## Prompt
The word "image" may appear in some lines of the data; copy every such line.

## Records provided

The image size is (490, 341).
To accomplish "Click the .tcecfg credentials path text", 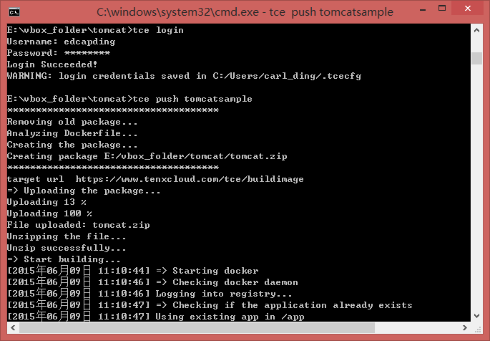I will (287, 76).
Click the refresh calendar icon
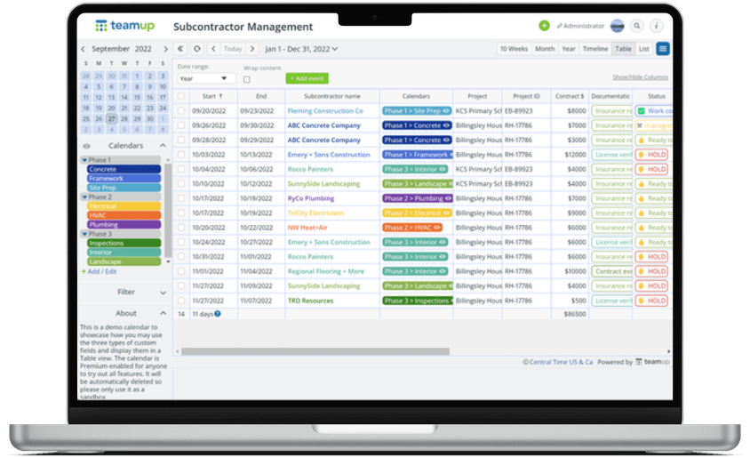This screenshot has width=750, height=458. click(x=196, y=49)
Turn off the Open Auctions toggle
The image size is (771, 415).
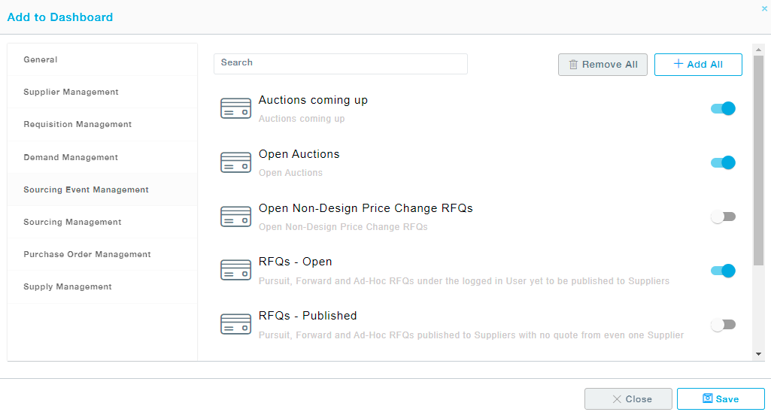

## Problem solution
The image size is (490, 341).
The image size is (771, 415).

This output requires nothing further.